Advantage of the Invention
[0034] According to at least one embodiment of the present
invention, provision is made such that the ratio between the number
of first sustain pulses and the number of second sustain pulses
differs between the case of the total light emitting pulse count
being the predetermined pulse count and the case of the total light
emitting pulse count being smaller than the predetermined pulse
count. In this arrangement, the ratio is controlled to increase the
proportion of first sustain pulses upon lowering the total light
emitting pulse count from the predetermined pulse count if the
first sustain pulses have a higher luminance level.
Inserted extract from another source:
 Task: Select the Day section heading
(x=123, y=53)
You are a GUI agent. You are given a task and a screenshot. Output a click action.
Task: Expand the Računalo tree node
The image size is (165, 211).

With this
arrangement, it is possible to suppress a luminance drop in the
screen display when the total light emitting pulse count is reduced
from a predetermined pulse count given as a function of a display
load ratio.
BRIEF DESCRIPTION OF DRAWINGS
[0035] FIG. 1 is a cross-sectional view of a three-electrode-type
flat-plane-discharge AC-PDP panel.
[0036] FIG. 2 is a block diagram showing a main part of a driver
circuit for the three-electrode-type flat-plane-discharge AC-PDP
panel.
[0037] FIG. 3 is a waveform diagram showing an example of a basic
operation of the driver circuit of FIG. 2.
[0038] FIG. 4 is a drawing for explaining a method of displaying
gray scales based on a sub-frame method.
[0039] FIG. 5 is a drawing illustrating the relationship of a total
light emitting pulse count and power consumption with a display
load ratio.
[0040] FIG. 6 is a drawing illustrating an example of the
configuration of an embodiment of a plasma display apparatus
according to the present invention.
[0041] FIG. 7 is a drawing illustrating an example of the
configuration of a power control unit illustrated in FIG. 6.
[0042] FIG. 8 is a drawing illustrating the total light emitting
pulse count controlled by a total light emitting pulse count
controlling unit.
[0043] FIG. 9 is a drawing for explaining a common driver control
circuit driving an X common driver circuit.
[0044] FIG. 10 is a drawing for explaining the generation of a
sustain pulse by the circuit illustrated in FIG. 9.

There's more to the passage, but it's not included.